21.ІІ.1950 г.
Людмила, дорогой друг! Я получил, наконец, Ваше письмо. (...)Вы мало о себе пишете, но и этого достаточно, чтобы поругать Вас за то, как мало нужно Вам, чтобы разочароваться в дружбе. Почему и на каком основании Вы решили, что я могу хотеть «освобождения» от Вас? Чем Вы так угнетаете мою жизнь, мешаете ей, что я могу хотеть избавиться от Вас? Поистине, надо обладать большой мнительностью или юмором, чтоб так думать.

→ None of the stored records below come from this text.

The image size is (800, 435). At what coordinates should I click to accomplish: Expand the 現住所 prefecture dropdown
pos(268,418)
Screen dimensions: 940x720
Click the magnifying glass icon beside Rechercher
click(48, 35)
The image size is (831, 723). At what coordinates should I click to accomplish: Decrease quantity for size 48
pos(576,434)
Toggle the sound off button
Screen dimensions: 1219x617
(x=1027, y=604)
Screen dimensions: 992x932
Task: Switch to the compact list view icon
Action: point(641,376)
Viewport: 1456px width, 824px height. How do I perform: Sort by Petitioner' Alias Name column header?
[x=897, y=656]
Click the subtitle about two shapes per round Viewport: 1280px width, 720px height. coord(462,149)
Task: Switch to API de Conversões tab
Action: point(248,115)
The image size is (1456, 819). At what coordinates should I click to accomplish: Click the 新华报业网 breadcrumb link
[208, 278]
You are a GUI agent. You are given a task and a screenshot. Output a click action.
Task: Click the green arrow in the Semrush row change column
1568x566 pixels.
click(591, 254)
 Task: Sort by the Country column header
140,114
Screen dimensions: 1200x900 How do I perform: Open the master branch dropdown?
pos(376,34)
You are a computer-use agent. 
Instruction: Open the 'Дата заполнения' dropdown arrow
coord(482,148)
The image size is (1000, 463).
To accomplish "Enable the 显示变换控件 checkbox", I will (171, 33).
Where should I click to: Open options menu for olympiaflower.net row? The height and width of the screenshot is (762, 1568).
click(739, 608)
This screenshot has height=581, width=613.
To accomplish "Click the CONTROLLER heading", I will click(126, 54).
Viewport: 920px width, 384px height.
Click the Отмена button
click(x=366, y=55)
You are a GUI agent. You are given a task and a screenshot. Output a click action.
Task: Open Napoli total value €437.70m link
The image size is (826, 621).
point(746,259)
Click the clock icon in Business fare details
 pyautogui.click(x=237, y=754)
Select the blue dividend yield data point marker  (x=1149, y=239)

Я выслушал Ваши нежные упреки в письмах после Вашего возвращения из Москвы. Я эти упреки внешне заслужил, но внутренне я остался для Вас тем, кем и был все эти годы. Ничто не изменилось в том Вашем образе, который я привык беречь в своей душе. А то, о чем я Вам осенью писал, и то, что немного разошлось с представлениями о Вас, имеет такое в сущности маленькое значение, что давно стерлось и ушло. Реальность, столкнувшаяся с мечтой, не убила и не могла убить нашей старой, хорошей дружбы. Я не нашел в себе «мужского» отношения к Вам. Я пытливо изучал свои ощущения, считая, что эти «мужские» нотки были бы законны и... желательны, как некая добавочная эстетическая надстройка. Возможно, что если бы она была, вспыхнула при встрече, то украсила бы наши отношения. Возможно, что она представила бы большую опасность для них. А поскольку существует такое «возможно», я недолго предавался этим мыслям, считая, что самое главное существует. И это самое главное в том, что я по-прежнему хотел и хочу Ваших писем, Ваших бесед, Вашего тихого голоса, Вашей нежной и теплой дружбы. (...)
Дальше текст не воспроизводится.